What are the coordinates of the vertex of the graph of the function y = –3x² –12x + 3?
A.(–2, 29)
B.(2, –15)
C.(2, –9)
D.(–2, 15)
I think it is D?
A parabola which opens up has a lowest point and a parabola which opens down has a highest point.
The highest or lowest point on a parabola is called the vertex.
The parabola is symmetric about a vertical line through its vertex, called the axis of symmetry.
x - coordinate of vertex
x = - b / 2 a
In this case:
x = - ( - 12 ) / [ 2 ( - 3 ) ] = 12 / - 6 = - 2
y - coordinate:
y = - 3 ( - 2 ) ^ 2 - 12 ( - 2 ) + 3 =
- 3 * 4 + 24 + 3 = - 12 + 24 + 3 = 15
Answer D
Thank you very much
Well, solving for the vertex of the graph of the function y = –3x² –12x + 3, we can use the formula for the x-coordinate of the vertex, which is x = -b/(2a). In this case, a = -3 and b = -12. Plugging in these values, we get x = -(-12)/(2(-3)) = 12/-6 = -2. Now, to find the y-coordinate, we substitute x = -2 into the equation: y = –3(-2)² –12(-2) + 3 = -12 + 24 + 3 = 15. Therefore, the coordinates of the vertex are (-2, 15). So, the correct answer is D.(–2, 15). But hey, if clowns were in charge of math, we might have coordinates like (2, -9) just to keep things interesting!
To find the coordinates of the vertex of a quadratic function in the form y = ax^2 + bx + c, you can use the formula x = -b/2a to find the x-coordinate of the vertex. Once you have the x-coordinate, you can substitute it into the function to find the corresponding y-coordinate.
In this case, the function is y = -3x^2 - 12x + 3. To find the x-coordinate of the vertex, we can use the formula x = -b/2a. In this case, a = -3 and b = -12. Plugging these values into the formula, we have:
x = -(-12)/2(-3)
x = 12/(-6)
x = -2
So, the x-coordinate of the vertex is -2.
Next, we substitute this x-coordinate into the function to find the y-coordinate:
y = -3(-2)^2 - 12(-2) + 3
y = -3(4) + 24 + 3
y = -12 + 24 + 3
y = 15
Therefore, the vertex of the graph of the function y = -3x^2 - 12x + 3 is (–2, 15).
So, the correct answer is option D, (–2, 15).

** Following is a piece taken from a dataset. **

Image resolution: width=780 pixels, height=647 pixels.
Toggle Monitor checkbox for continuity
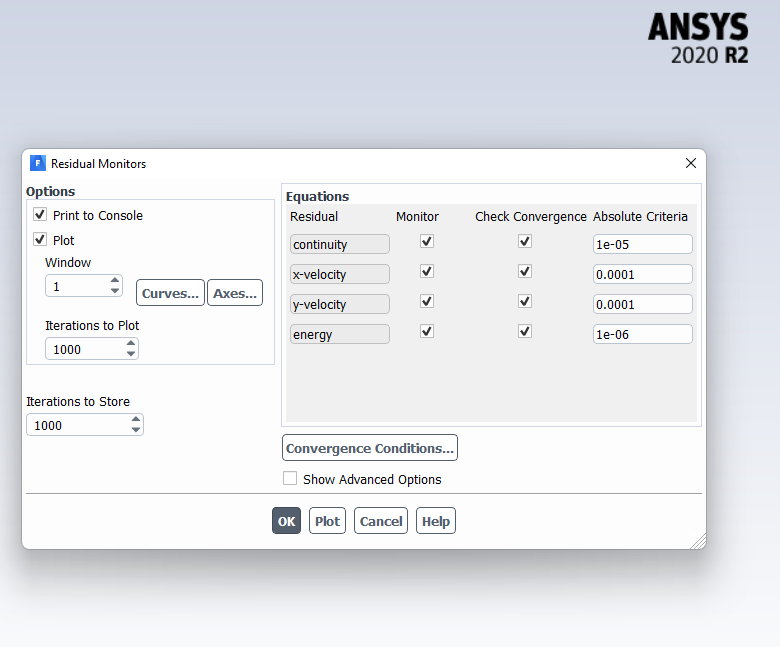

To find the coordinates of the vertex of the graph of the function y = –3x² –12x + 3, we can use the formula for the x-coordinate of the vertex, which is given by -b/2a.
In this case, the coefficient of x² is -3, and the coefficient of x is -12. Thus, the x-coordinate of the vertex is given by -(-12)/(2*(-3)) = 12/(-6) = -2.
Now, to find the y-coordinate of the vertex, we substitute the x-coordinate (-2) back into the original equation. Thus, y = -3*(-2)² - 12*(-2) + 3 = -12 - (-24) + 3 = 15 + 3 = 18.
So the coordinates of the vertex are (-2, 18).
Therefore, the correct answer is D. (–2, 15) is incorrect. The correct answer is (–2, 18).